-------- Entries supplied
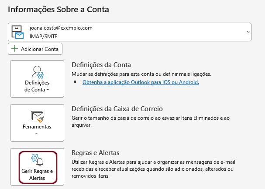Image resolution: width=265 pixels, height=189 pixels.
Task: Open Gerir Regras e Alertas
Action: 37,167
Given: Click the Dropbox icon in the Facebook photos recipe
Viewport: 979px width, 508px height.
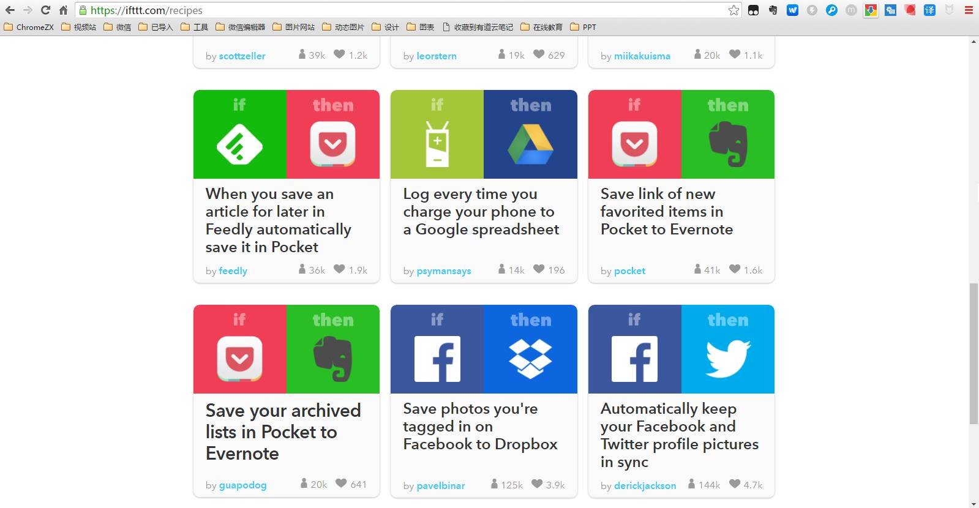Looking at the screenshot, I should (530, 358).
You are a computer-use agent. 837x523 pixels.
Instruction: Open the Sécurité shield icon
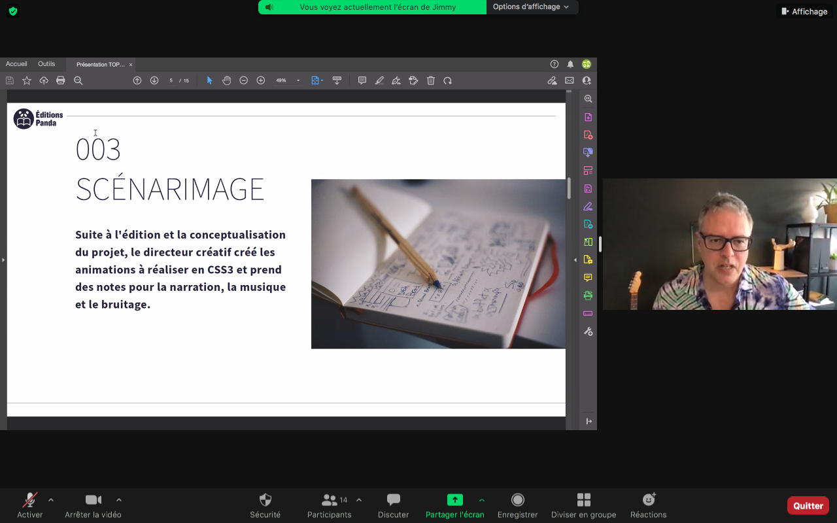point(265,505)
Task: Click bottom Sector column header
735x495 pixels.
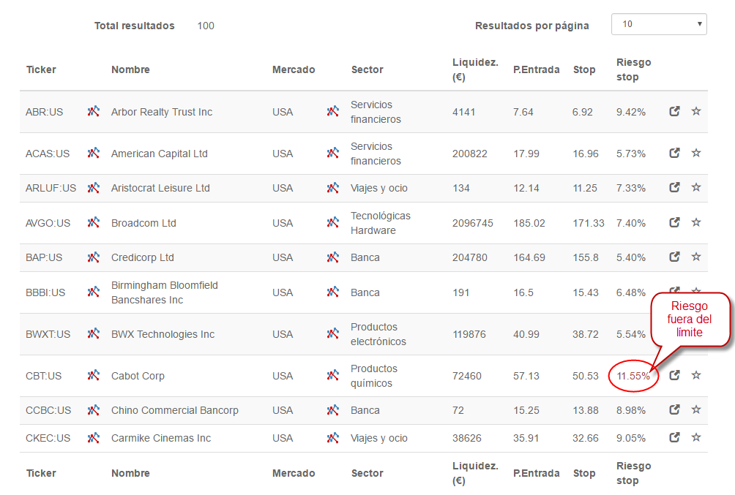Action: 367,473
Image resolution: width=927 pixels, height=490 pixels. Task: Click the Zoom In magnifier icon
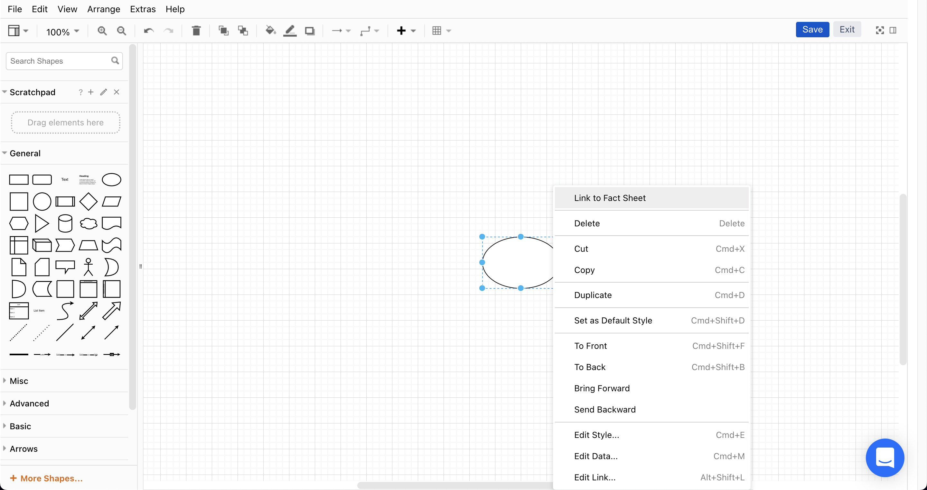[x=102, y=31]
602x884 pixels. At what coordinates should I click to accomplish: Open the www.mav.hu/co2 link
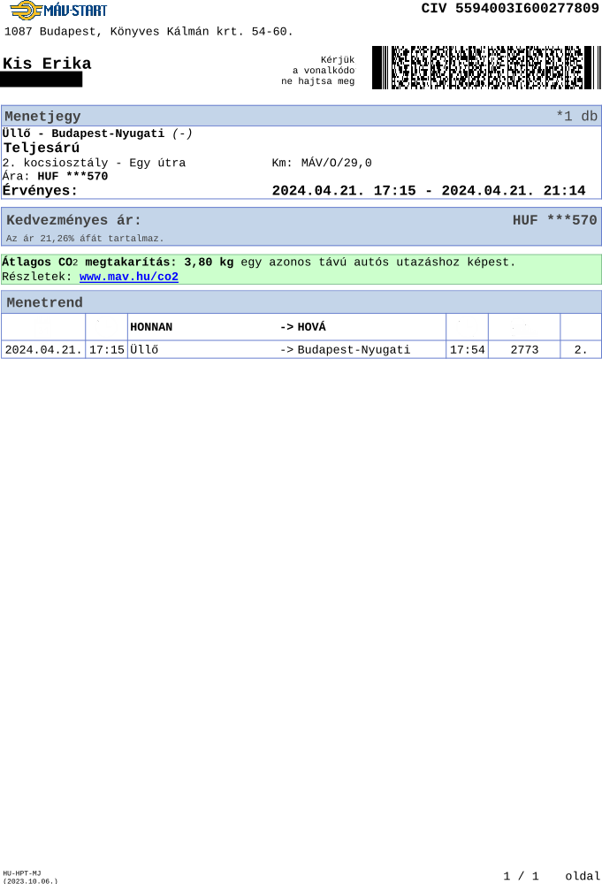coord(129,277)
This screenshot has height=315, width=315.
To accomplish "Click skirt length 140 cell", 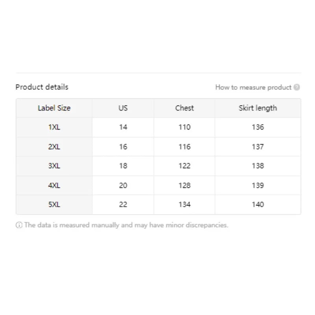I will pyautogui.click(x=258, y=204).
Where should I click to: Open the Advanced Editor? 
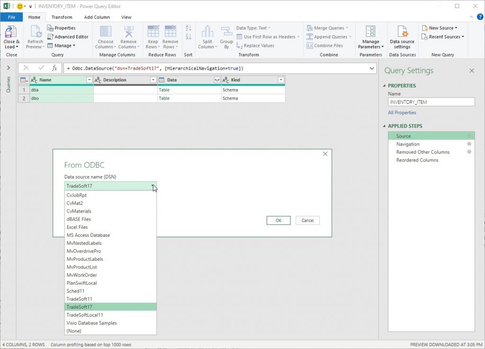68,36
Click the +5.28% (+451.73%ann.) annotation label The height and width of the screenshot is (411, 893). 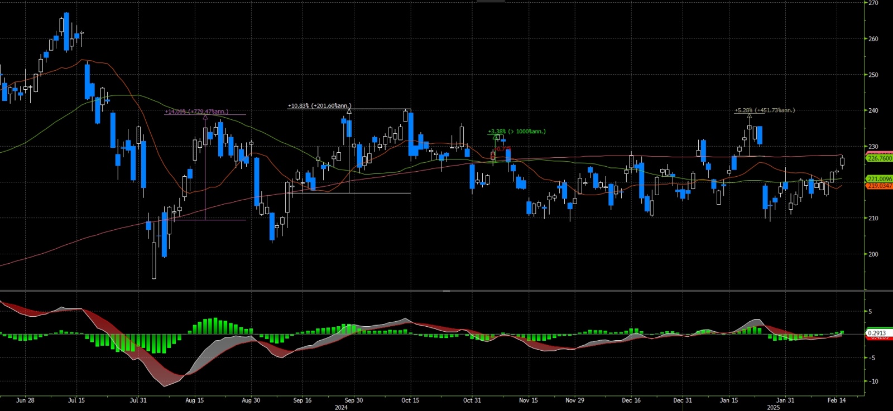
----------------
**The request**
Copy the lines of the listing verbatim, starting at the line that contains "Given: Click the" and ending at the line that contains "point(265,505)", both included. Omit the pictures from your answer.

**Worked answer**
Given: Click the Dropbox icon in the Facebook photos recipe
Viewport: 979px width, 508px height.
Looking at the screenshot, I should (530, 358).
You are a computer-use agent. 837x523 pixels.
Instruction: Open the Sécurité shield icon
point(265,505)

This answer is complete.